▶ TO DO
Output the data below in full, character for character.
*** PROVIDED RECORDS ***
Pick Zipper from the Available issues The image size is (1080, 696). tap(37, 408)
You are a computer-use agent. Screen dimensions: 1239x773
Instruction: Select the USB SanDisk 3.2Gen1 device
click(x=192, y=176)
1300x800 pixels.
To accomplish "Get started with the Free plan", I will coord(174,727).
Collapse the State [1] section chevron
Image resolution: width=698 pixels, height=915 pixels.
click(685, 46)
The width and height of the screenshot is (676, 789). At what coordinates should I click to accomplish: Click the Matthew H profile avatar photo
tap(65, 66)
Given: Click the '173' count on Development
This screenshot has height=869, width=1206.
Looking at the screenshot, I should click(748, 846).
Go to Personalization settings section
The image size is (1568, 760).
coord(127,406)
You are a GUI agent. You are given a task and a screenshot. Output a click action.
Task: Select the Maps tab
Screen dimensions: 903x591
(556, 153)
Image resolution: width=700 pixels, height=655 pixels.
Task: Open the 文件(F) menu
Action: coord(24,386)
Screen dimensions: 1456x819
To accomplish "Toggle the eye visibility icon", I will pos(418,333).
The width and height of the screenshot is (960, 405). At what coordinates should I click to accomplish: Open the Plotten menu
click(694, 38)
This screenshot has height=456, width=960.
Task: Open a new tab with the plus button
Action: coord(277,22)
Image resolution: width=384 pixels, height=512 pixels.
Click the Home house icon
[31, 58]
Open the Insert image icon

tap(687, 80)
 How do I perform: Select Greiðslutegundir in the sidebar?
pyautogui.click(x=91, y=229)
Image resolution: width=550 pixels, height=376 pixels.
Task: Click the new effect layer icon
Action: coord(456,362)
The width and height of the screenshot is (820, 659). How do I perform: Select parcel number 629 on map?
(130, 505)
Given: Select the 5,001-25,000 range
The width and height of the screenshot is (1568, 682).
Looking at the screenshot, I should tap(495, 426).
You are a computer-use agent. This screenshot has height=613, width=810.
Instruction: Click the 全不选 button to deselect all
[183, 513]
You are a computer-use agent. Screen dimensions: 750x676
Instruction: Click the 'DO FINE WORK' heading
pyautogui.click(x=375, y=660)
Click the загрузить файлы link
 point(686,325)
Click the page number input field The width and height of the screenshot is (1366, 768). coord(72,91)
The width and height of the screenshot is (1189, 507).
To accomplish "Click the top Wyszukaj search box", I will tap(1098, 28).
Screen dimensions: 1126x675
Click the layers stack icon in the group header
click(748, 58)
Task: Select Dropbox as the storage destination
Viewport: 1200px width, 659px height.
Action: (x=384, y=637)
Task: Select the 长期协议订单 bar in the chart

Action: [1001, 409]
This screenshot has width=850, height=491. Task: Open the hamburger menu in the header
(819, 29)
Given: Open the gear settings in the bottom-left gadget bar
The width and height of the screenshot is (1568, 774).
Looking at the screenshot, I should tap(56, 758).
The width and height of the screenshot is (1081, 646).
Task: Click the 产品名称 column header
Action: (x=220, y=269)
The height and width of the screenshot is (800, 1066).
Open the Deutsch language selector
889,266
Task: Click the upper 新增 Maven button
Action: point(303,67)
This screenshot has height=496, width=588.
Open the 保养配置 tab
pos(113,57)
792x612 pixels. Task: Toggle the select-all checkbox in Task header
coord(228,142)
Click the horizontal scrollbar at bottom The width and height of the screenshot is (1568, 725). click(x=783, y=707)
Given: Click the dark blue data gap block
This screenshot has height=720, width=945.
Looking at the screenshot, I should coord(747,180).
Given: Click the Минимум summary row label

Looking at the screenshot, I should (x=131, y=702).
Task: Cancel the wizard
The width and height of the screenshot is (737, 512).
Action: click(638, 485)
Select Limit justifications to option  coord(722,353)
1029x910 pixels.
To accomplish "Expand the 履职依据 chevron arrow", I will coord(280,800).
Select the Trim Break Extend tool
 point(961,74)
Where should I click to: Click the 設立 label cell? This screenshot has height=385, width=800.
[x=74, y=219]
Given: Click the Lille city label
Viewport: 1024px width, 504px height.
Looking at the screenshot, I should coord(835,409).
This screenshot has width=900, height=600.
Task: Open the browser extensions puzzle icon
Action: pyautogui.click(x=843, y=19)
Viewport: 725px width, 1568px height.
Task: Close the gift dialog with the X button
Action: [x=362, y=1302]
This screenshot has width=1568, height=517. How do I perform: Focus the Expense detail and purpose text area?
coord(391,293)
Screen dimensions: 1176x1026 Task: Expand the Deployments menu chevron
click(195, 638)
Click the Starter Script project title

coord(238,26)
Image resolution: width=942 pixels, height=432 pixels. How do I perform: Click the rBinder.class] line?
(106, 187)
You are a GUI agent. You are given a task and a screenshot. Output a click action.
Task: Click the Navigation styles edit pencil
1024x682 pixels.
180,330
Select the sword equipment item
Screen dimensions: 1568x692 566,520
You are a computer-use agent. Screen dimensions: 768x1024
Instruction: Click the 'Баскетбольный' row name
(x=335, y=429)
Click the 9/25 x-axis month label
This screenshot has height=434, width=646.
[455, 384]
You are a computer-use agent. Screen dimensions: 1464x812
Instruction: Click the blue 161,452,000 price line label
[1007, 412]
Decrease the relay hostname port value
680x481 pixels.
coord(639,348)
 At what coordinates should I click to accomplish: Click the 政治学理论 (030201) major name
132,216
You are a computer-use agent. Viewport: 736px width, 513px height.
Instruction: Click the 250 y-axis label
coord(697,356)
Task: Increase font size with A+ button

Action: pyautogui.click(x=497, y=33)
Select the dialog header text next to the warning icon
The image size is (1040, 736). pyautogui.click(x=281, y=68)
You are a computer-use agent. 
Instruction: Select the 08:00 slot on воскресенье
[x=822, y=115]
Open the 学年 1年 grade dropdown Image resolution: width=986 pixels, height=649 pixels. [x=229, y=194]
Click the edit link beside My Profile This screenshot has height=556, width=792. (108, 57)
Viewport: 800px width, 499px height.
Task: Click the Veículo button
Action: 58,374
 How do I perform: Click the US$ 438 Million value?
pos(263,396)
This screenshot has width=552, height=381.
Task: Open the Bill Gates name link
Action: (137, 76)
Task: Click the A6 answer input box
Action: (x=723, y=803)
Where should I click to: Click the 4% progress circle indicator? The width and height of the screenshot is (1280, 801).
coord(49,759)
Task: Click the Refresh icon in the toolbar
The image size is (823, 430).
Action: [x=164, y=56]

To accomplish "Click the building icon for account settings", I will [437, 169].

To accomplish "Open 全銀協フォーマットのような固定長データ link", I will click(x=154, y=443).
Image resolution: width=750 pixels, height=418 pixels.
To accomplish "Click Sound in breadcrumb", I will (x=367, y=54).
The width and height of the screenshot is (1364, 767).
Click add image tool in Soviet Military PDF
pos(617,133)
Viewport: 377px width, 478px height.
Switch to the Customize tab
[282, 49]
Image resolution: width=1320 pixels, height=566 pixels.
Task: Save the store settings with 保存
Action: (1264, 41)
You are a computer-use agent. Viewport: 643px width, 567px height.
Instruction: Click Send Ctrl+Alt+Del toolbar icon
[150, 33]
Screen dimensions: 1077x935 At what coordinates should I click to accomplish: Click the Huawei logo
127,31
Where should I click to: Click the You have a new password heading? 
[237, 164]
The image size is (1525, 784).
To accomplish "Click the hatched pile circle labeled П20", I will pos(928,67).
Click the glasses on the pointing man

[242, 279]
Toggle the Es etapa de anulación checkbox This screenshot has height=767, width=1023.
***
▶ RESPONSE BOX
Pick Zipper from the Available issues The image size is (1080, 696). tap(37, 408)
You are a computer-use agent. Screen dimensions: 1239x773
Instruction: Select the USB SanDisk 3.2Gen1 device
click(x=192, y=176)
1300x800 pixels.
To accomplish "Get started with the Free plan", I will coord(174,727).
Collapse the State [1] section chevron
Image resolution: width=698 pixels, height=915 pixels.
click(685, 46)
The width and height of the screenshot is (676, 789). At what coordinates should I click to accomplish: Click the Matthew H profile avatar photo
tap(65, 66)
Given: Click the '173' count on Development
This screenshot has height=869, width=1206.
Looking at the screenshot, I should click(748, 846).
Go to Personalization settings section
The image size is (1568, 760).
coord(127,406)
You are a GUI agent. You are given a task and a screenshot. Output a click action.
Task: Select the Maps tab
Screen dimensions: 903x591
(556, 153)
Image resolution: width=700 pixels, height=655 pixels.
Task: Open the 文件(F) menu
Action: coord(24,386)
Screen dimensions: 1456x819
To accomplish "Toggle the eye visibility icon", I will pos(418,333).
The width and height of the screenshot is (960, 405). At what coordinates should I click to accomplish: Open the Plotten menu
click(694, 38)
This screenshot has height=456, width=960.
Task: Open a new tab with the plus button
Action: coord(277,22)
Image resolution: width=384 pixels, height=512 pixels.
Click the Home house icon
[31, 58]
Open the Insert image icon

tap(687, 80)
 How do I perform: Select Greiðslutegundir in the sidebar?
pyautogui.click(x=91, y=229)
Image resolution: width=550 pixels, height=376 pixels.
Task: Click the new effect layer icon
Action: coord(456,362)
The width and height of the screenshot is (820, 659). How do I perform: Select parcel number 629 on map?
(130, 505)
Given: Select the 5,001-25,000 range
The width and height of the screenshot is (1568, 682).
Looking at the screenshot, I should tap(495, 426).
You are a computer-use agent. This screenshot has height=613, width=810.
Instruction: Click the 全不选 button to deselect all
[183, 513]
You are a computer-use agent. Screen dimensions: 750x676
Instruction: Click the 'DO FINE WORK' heading
pyautogui.click(x=375, y=660)
Click the загрузить файлы link
 point(686,325)
Click the page number input field The width and height of the screenshot is (1366, 768). coord(72,91)
The width and height of the screenshot is (1189, 507).
To accomplish "Click the top Wyszukaj search box", I will tap(1098, 28).
Screen dimensions: 1126x675
Click the layers stack icon in the group header
click(748, 58)
Task: Select Dropbox as the storage destination
Viewport: 1200px width, 659px height.
Action: (x=384, y=637)
Task: Select the 长期协议订单 bar in the chart

Action: [1001, 409]
This screenshot has width=850, height=491. Task: Open the hamburger menu in the header
(819, 29)
Given: Open the gear settings in the bottom-left gadget bar
The width and height of the screenshot is (1568, 774).
Looking at the screenshot, I should tap(56, 758).
The width and height of the screenshot is (1081, 646).
Task: Click the 产品名称 column header
Action: (x=220, y=269)
The height and width of the screenshot is (800, 1066).
Open the Deutsch language selector
889,266
Task: Click the upper 新增 Maven button
Action: point(303,67)
This screenshot has height=496, width=588.
Open the 保养配置 tab
pos(113,57)
792x612 pixels. Task: Toggle the select-all checkbox in Task header
coord(228,142)
Click the horizontal scrollbar at bottom The width and height of the screenshot is (1568, 725). click(x=783, y=707)
Given: Click the dark blue data gap block
This screenshot has height=720, width=945.
Looking at the screenshot, I should coord(747,180).
Given: Click the Минимум summary row label

Looking at the screenshot, I should (x=131, y=702).
Task: Cancel the wizard
The width and height of the screenshot is (737, 512).
Action: click(638, 485)
Select Limit justifications to option  coord(722,353)
1029x910 pixels.
To accomplish "Expand the 履职依据 chevron arrow", I will coord(280,800).
Select the Trim Break Extend tool
 point(961,74)
Where should I click to: Click the 設立 label cell? This screenshot has height=385, width=800.
[x=74, y=219]
Given: Click the Lille city label
Viewport: 1024px width, 504px height.
Looking at the screenshot, I should coord(835,409).
This screenshot has width=900, height=600.
Task: Open the browser extensions puzzle icon
Action: pyautogui.click(x=843, y=19)
Viewport: 725px width, 1568px height.
Task: Close the gift dialog with the X button
Action: [x=362, y=1302]
This screenshot has width=1568, height=517. How do I perform: Focus the Expense detail and purpose text area?
coord(391,293)
Screen dimensions: 1176x1026 Task: Expand the Deployments menu chevron
click(195, 638)
Click the Starter Script project title

coord(238,26)
Image resolution: width=942 pixels, height=432 pixels. How do I perform: Click the rBinder.class] line?
(106, 187)
You are a GUI agent. You are given a task and a screenshot. Output a click action.
Task: Click the Navigation styles edit pencil
1024x682 pixels.
180,330
Select the sword equipment item
Screen dimensions: 1568x692 566,520
You are a computer-use agent. Screen dimensions: 768x1024
Instruction: Click the 'Баскетбольный' row name
(x=335, y=429)
Click the 9/25 x-axis month label
This screenshot has height=434, width=646.
[455, 384]
You are a computer-use agent. Screen dimensions: 1464x812
Instruction: Click the blue 161,452,000 price line label
[1007, 412]
Decrease the relay hostname port value
680x481 pixels.
coord(639,348)
 At what coordinates should I click to accomplish: Click the 政治学理论 (030201) major name
132,216
You are a computer-use agent. Viewport: 736px width, 513px height.
Instruction: Click the 250 y-axis label
coord(697,356)
Task: Increase font size with A+ button

Action: pyautogui.click(x=497, y=33)
Select the dialog header text next to the warning icon
The image size is (1040, 736). pyautogui.click(x=281, y=68)
You are a computer-use agent. 
Instruction: Select the 08:00 slot on воскресенье
[x=822, y=115]
Open the 学年 1年 grade dropdown Image resolution: width=986 pixels, height=649 pixels. [x=229, y=194]
Click the edit link beside My Profile This screenshot has height=556, width=792. (108, 57)
Viewport: 800px width, 499px height.
Task: Click the Veículo button
Action: 58,374
 How do I perform: Click the US$ 438 Million value?
pos(263,396)
This screenshot has width=552, height=381.
Task: Open the Bill Gates name link
Action: (137, 76)
Task: Click the A6 answer input box
Action: (x=723, y=803)
Where should I click to: Click the 4% progress circle indicator? The width and height of the screenshot is (1280, 801).
coord(49,759)
Task: Click the Refresh icon in the toolbar
The image size is (823, 430).
Action: [x=164, y=56]

To accomplish "Click the building icon for account settings", I will [437, 169].

To accomplish "Open 全銀協フォーマットのような固定長データ link", I will click(x=154, y=443).
Image resolution: width=750 pixels, height=418 pixels.
To accomplish "Click Sound in breadcrumb", I will (x=367, y=54).
The width and height of the screenshot is (1364, 767).
Click add image tool in Soviet Military PDF
pos(617,133)
Viewport: 377px width, 478px height.
Switch to the Customize tab
[282, 49]
Image resolution: width=1320 pixels, height=566 pixels.
Task: Save the store settings with 保存
Action: (1264, 41)
You are a computer-use agent. Viewport: 643px width, 567px height.
Instruction: Click Send Ctrl+Alt+Del toolbar icon
[150, 33]
Screen dimensions: 1077x935 At what coordinates should I click to accomplish: Click the Huawei logo
127,31
Where should I click to: Click the You have a new password heading? 
[237, 164]
The image size is (1525, 784).
To accomplish "Click the hatched pile circle labeled П20", I will pos(928,67).
Click the glasses on the pointing man

[242, 279]
Toggle the Es etapa de anulación checkbox This screenshot has height=767, width=1023.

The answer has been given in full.